I'd be grateful for any pointers or advice to get my power management fixed.

regards & TIA
Michael


----------



## mark_j (Aug 1, 2021)

A quick peruse of the web shows:








						BIOS ACPI bug AE_AML_PACKAGE_LIMIT
					

I've been getting this persistant bug, ACPI BIOS Error (bug): AE_AML_PACKAGE_LIMIT, Index (0x0000000FF) is beyond end of object (length 0xF) (20200528/exoparg2-393) I've played around with the grub




					askubuntu.com
				



This seems to point to a BIOS/UEFI issue. Any updates available? That's your first port of call.


----------



## michls (Aug 1, 2021)

mark_j thank you - I was hoping I'd get around it since AFAICT these messages are not present when I'm using the other OS ... (and since that's not the one from Redmond, HP only offers an update from the BIOS itself, which I'm a bit hesitant about, as I don't have a FAT partition ... )

cheers!


----------



## George (Aug 1, 2021)

I guess the acpi errors refer to a  thermal zone ( = TZ). If they show up every 10 seconds, maybe the temperature is reported to the OS every 10 seconds or so. It is reporting an invalid value I guess.

The kernel backtrace shows a amdgpu event handler, that should handle acap events (AC adapter events). I would Think that the bug is in these event handlers?


Does the laptop boot with the cable unplugged?

I would make a PR.


----------



## michls (Aug 1, 2021)

Hi George,
thx for your feedback.

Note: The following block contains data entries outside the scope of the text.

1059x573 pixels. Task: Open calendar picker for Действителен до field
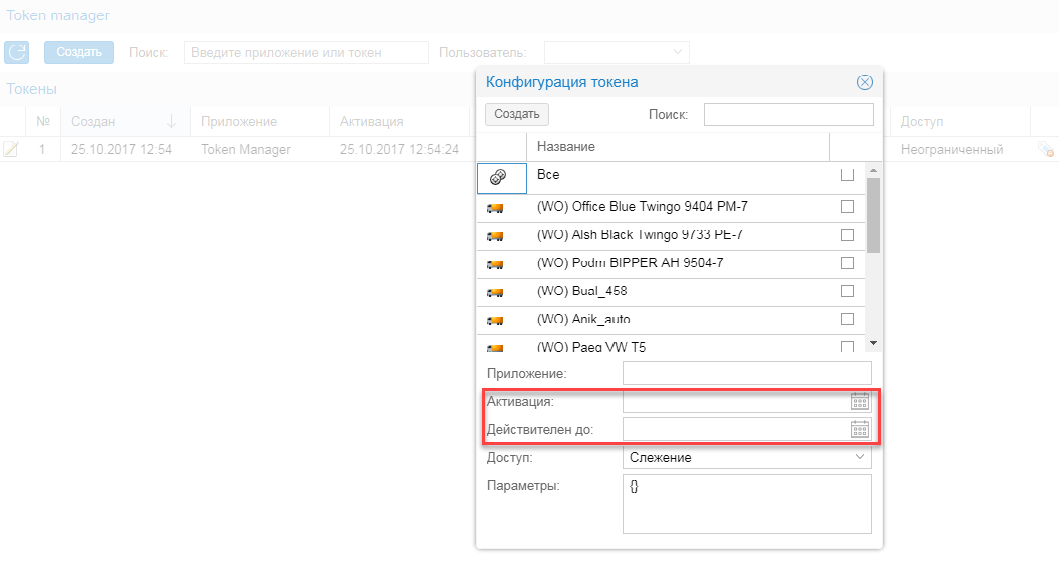point(860,429)
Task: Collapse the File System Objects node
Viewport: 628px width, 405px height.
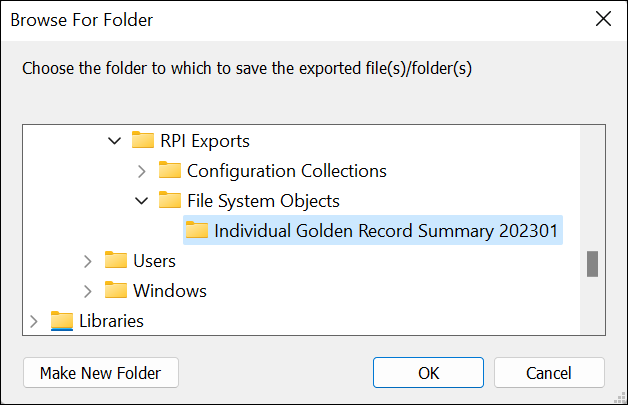Action: 141,201
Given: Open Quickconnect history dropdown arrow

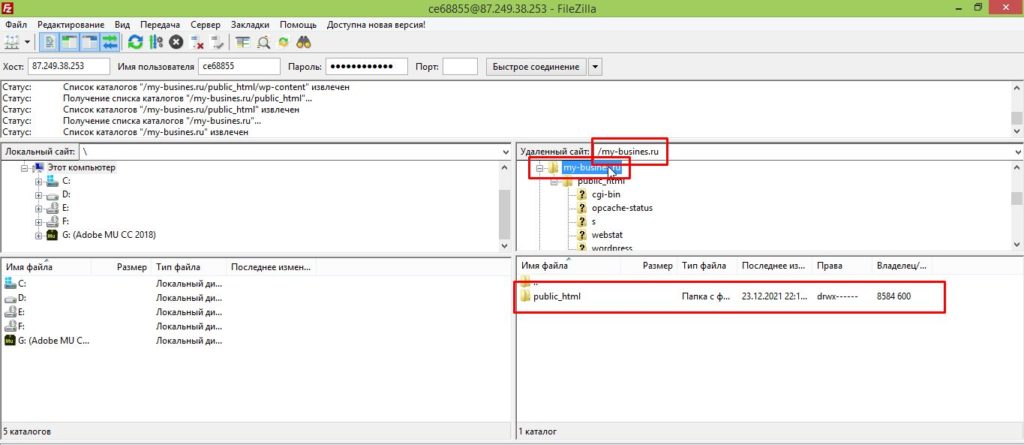Looking at the screenshot, I should (595, 67).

The laptop boots with and without a plugged-in power cable.

btw: even removing the power cable when laptop is suspended causes the panic upon resume.


----------



## michls (Aug 1, 2021)

another update: I've updated to the latest BIOS, no (real) change - I haven't looked at the new stack traces when the laptop panics, but panic it definitely does (the ACPI error messages look the same)


----------



## George (Aug 1, 2021)

Maybe you could boot without the graphics drivers and see whether the problem persists (to find out of its really amdgpu related). But either way, create a bug report. ;D I don't think anything can be done except writing a patch.


----------



## SirDice (Aug 2, 2021)

michls said:


> my Ryzen 4700-powered HP Probook running Current


-CURRENT is an unsupported development version.

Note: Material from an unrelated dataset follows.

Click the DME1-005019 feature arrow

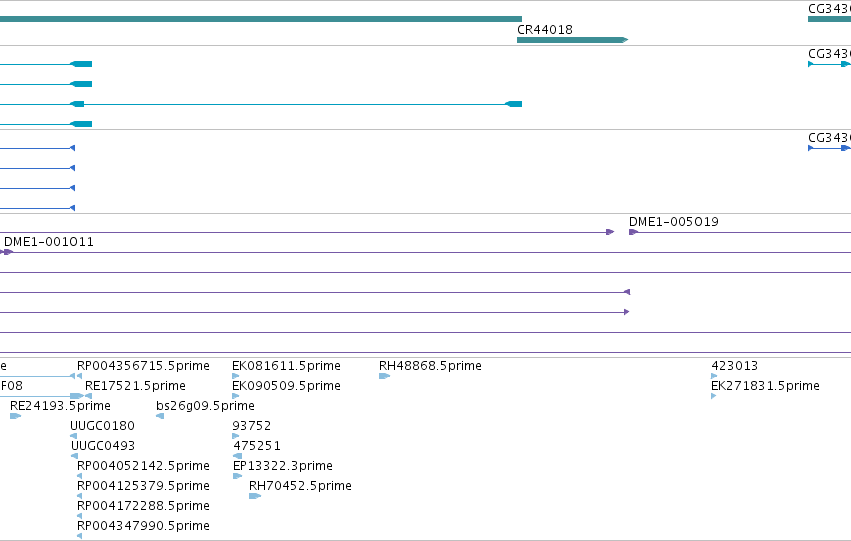[633, 232]
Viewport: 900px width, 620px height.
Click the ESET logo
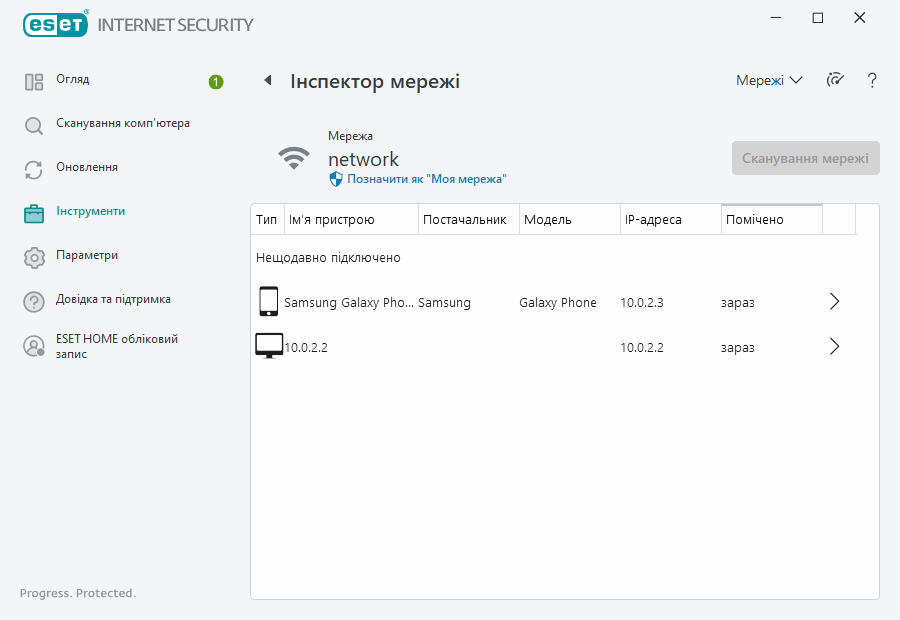(56, 24)
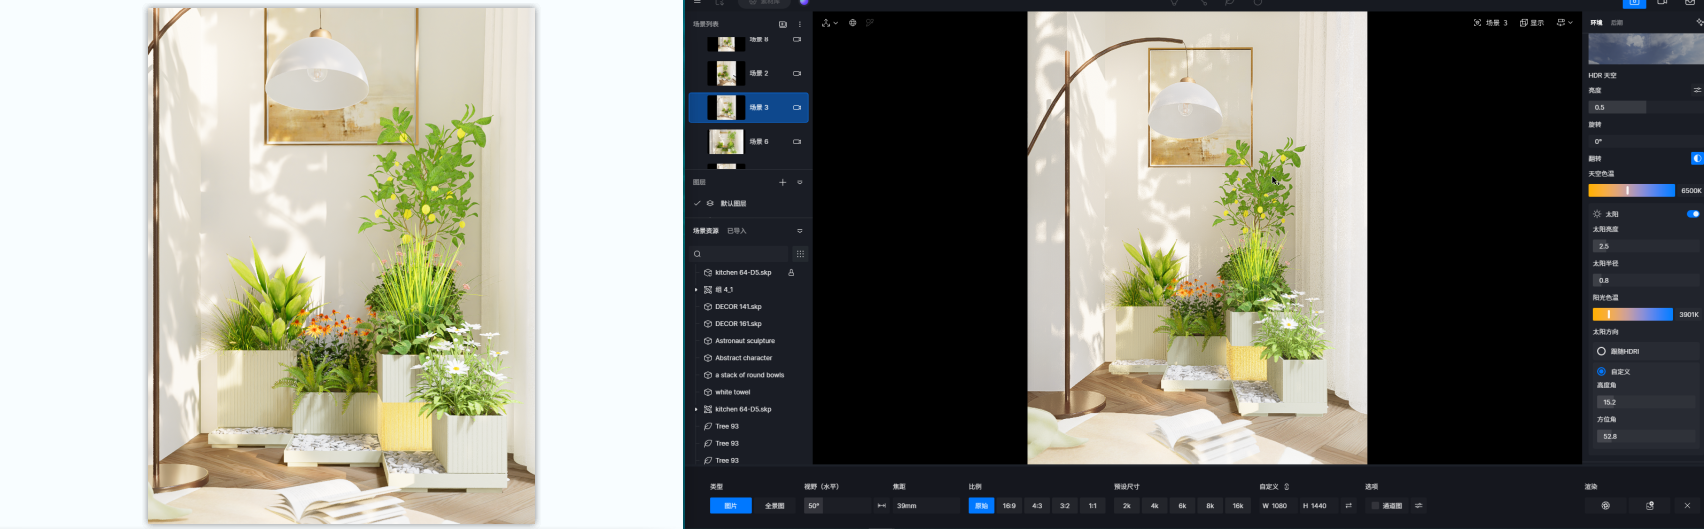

Topics about unsupported FreeBSD versions


----------



## michls (Aug 2, 2021)

Your point being I should address this to the mailing list? Thx for the reminder


----------



## grahamperrin@ (Aug 7, 2021)

michls said:


> HP Probook



Which model?


----------



## michls (Aug 7, 2021)

grahamperrin said:


> Which model?


Hi Graham,
it's a Probook 455 G7, Ryzen 4700 w. Vega10 Renoir graphics.

thx
Michael


----------



## Cka3o4Huk (Mar 30, 2022)

Regarding issue with tons of ACPI error messages, here is my patched ACPI files to avoid error:








						GitHub - mizhka/acpi-hp455g7: ACPI AML dump of HP ProBook 455G7
					

ACPI AML dump of HP ProBook 455G7. Contribute to mizhka/acpi-hp455g7 development by creating an account on GitHub.




					github.com
				




Actually it resolves error in acpi_tz_thread to get temperature of last thermal zone. Originally hw.acpi.thermal.tz5.temperature doesn't contain correct temperature, after fix it works fine. 

Hope it helps anybody.


----------